Maybe that’s my problem, assuming people will inherently be rational and logical.
But when you’re given all of the information, I personally wonder why people don’t make their choices based on the facts...
I suppose that’s what I get for being too Vulcan-line, or too much like a computer at times.
Just don’t catch me when I’m on an emotional tirade, because whatever you say, you’ll have to agree with me then — trust me, when I get on an emotional rant, silence my rantings and just agree with me...

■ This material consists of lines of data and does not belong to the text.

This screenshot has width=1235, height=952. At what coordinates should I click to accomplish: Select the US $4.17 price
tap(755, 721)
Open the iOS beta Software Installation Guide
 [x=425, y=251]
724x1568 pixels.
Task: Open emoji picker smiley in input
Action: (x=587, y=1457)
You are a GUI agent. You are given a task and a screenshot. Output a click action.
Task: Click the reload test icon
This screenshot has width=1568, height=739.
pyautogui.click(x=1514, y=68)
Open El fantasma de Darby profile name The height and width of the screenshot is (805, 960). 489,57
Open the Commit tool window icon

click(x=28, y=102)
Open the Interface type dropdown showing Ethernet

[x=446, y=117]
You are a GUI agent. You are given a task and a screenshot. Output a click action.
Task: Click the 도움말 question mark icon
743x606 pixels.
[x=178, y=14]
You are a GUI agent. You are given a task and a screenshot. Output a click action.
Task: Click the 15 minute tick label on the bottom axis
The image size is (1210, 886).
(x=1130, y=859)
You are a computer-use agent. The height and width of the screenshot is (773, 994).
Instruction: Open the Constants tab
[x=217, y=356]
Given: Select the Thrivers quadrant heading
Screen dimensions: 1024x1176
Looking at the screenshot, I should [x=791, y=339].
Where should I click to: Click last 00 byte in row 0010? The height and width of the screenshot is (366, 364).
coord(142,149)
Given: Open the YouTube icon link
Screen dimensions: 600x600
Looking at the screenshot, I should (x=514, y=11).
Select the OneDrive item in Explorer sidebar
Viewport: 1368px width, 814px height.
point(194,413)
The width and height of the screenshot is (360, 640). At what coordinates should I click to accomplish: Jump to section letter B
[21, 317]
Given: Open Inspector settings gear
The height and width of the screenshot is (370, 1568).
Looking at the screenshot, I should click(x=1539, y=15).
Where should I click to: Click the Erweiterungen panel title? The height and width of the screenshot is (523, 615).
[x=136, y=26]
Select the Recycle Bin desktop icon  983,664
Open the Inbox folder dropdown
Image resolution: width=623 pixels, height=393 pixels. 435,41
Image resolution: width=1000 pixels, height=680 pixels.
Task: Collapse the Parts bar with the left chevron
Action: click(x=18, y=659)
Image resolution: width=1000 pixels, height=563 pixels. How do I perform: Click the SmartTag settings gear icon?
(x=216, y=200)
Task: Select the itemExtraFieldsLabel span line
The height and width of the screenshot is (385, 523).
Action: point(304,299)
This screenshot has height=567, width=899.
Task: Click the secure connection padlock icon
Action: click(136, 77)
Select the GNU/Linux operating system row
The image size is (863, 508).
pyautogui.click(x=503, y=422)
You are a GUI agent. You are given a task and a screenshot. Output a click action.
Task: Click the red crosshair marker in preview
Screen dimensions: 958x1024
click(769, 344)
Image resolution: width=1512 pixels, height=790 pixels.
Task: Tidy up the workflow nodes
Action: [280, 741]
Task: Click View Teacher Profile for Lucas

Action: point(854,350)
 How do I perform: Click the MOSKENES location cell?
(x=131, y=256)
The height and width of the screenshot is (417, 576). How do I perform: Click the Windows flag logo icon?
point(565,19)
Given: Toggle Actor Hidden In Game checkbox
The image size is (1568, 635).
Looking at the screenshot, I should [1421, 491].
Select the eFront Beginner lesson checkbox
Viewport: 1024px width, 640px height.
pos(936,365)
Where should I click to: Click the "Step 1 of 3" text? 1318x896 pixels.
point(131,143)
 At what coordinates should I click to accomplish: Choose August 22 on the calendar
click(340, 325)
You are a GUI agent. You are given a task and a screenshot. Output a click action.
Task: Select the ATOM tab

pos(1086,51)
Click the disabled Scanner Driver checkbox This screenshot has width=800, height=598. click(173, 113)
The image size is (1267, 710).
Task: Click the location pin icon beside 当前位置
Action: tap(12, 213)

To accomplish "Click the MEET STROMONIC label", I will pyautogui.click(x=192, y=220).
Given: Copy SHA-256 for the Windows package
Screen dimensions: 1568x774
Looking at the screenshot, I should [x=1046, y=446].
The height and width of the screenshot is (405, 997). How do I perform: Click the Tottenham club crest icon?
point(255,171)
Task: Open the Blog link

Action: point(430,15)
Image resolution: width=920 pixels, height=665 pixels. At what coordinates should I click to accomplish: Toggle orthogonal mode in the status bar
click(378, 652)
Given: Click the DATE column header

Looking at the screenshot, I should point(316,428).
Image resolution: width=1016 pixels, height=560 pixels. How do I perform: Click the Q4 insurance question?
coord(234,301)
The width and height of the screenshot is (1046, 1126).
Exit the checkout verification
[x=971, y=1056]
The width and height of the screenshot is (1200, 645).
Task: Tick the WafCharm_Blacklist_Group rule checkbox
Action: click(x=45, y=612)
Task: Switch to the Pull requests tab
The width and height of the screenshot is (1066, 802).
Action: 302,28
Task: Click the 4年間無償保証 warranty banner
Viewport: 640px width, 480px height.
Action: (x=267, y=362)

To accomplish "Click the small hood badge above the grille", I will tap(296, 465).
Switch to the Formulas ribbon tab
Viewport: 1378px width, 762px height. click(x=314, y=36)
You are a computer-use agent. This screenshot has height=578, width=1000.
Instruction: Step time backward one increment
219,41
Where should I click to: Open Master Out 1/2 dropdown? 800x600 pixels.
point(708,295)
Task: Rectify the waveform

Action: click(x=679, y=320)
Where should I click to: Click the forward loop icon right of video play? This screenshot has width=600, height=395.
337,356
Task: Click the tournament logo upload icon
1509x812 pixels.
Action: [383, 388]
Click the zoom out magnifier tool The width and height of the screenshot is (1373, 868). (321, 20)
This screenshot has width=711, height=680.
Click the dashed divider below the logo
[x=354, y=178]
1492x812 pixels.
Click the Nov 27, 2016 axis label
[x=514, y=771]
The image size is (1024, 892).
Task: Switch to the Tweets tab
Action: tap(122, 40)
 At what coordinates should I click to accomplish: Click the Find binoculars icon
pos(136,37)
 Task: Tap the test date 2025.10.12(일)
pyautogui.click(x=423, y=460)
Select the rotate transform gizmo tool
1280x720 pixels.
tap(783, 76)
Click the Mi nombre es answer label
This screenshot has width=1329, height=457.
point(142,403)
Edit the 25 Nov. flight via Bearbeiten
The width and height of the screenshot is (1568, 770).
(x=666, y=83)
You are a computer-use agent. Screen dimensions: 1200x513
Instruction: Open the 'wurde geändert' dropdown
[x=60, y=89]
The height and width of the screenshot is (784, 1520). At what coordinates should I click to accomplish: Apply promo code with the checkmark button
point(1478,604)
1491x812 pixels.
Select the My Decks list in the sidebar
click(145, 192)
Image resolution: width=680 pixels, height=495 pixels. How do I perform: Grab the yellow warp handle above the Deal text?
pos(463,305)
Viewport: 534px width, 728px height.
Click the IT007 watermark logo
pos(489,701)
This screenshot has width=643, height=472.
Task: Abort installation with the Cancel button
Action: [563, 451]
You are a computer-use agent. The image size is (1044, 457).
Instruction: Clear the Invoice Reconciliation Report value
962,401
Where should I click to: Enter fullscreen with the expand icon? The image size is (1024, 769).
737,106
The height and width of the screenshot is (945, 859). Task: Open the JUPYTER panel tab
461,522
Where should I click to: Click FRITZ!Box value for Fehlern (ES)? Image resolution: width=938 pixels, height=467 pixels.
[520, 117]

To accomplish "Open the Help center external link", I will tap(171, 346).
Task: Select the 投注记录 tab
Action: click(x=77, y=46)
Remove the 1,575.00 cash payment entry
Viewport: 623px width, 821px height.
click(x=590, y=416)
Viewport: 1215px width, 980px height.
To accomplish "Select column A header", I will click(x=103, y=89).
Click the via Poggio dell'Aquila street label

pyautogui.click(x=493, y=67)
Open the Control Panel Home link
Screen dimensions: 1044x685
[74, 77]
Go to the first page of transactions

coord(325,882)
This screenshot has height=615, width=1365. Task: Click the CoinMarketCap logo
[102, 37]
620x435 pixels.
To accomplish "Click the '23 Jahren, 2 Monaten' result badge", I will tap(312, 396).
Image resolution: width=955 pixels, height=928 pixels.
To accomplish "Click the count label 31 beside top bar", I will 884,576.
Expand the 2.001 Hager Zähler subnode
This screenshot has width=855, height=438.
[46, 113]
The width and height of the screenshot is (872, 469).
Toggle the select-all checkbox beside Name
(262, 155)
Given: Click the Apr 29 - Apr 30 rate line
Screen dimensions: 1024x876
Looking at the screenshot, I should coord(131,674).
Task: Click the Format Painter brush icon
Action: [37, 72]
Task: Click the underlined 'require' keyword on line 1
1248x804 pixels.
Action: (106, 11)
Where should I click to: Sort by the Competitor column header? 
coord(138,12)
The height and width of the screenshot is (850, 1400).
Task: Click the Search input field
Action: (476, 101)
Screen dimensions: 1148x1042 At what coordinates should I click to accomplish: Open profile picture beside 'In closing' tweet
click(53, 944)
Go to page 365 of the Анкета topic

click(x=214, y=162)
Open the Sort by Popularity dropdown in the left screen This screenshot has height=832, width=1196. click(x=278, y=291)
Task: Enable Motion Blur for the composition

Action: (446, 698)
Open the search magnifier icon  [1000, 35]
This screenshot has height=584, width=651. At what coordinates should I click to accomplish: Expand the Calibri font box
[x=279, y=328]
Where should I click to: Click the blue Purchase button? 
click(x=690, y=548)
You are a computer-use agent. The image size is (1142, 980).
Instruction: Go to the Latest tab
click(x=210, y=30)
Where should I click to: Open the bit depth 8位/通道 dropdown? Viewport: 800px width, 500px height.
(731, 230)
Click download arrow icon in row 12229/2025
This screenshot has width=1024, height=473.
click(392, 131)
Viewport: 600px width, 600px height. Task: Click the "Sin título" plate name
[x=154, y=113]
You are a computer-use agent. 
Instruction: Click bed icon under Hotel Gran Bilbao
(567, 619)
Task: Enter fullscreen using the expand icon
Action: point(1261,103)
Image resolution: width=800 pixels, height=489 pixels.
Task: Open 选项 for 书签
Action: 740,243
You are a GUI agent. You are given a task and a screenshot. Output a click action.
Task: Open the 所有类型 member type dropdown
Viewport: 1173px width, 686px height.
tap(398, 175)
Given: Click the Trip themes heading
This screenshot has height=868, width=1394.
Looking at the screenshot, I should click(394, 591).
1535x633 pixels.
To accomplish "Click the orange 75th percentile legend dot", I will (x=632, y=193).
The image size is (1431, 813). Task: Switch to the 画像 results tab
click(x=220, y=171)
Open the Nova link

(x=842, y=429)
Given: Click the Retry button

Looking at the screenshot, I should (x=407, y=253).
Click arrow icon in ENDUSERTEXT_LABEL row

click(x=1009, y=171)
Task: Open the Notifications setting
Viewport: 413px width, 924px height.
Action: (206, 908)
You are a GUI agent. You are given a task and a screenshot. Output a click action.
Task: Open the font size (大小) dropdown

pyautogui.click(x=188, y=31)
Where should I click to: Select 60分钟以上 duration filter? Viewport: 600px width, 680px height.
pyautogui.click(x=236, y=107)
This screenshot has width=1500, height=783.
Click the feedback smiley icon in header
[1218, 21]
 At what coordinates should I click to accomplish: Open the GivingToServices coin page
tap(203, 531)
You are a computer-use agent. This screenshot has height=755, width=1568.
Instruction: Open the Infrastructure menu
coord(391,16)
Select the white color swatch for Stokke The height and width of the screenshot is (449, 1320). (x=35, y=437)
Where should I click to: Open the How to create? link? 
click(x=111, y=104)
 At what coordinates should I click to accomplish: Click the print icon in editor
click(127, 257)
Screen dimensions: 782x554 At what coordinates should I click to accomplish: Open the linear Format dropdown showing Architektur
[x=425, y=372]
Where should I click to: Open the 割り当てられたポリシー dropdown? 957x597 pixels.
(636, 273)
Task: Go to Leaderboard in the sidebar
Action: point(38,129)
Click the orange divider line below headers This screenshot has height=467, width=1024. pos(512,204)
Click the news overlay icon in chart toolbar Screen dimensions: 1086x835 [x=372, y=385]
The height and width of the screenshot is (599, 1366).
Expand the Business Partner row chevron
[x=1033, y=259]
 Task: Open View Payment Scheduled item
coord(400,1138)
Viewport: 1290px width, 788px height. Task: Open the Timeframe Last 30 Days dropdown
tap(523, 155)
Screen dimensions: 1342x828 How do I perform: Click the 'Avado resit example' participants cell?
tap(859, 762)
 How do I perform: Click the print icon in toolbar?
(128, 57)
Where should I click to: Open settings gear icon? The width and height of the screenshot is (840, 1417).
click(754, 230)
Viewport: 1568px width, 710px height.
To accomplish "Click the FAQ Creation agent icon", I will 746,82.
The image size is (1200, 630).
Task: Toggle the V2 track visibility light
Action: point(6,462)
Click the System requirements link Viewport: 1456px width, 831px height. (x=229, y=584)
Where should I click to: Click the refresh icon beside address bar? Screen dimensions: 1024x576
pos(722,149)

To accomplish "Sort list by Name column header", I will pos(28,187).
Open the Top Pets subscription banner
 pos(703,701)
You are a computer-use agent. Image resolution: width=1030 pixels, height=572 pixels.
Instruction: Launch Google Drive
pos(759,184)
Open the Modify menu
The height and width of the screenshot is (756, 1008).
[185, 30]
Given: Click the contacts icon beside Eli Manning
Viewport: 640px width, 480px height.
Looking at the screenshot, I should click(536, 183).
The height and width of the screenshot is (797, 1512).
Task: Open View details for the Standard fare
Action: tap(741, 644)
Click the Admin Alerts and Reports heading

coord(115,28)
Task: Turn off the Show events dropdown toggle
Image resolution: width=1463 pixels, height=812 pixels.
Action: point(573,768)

As for dealing with racial tensions during any crimes, I can't give you the answer — but over the centuries, no one has been able to come up with the right answers. So what do I know? Well, it seems that oftentimes protesters at functions like this are often not just locals coming out to speak their mind. Potential protesters are also people (A) who heard it on the news and wanted to be a part of a “call to arms” or sorts, and they are sometimes (B) actually paid to join in, so protests gain a larger volume of people (which leads the drive-by media wanting to cover it more, which riles people up more). And think about it: the 24-hour media have a lot of time to fill, and when there is one story everyone is talking about, they will do everything in their power to cover any and every aspect of the story (whether all of their information is verifiable or not).
When it comes to race, I think we all want to talk about it, we all want to get through it, and we all want to get beyond it. But when everything becomes more and more slanted during major events where race is discussed (like in this Ferguson case, for example), it makes it harder and harder to go one step further when it feels like all we’re doing is going two steps back.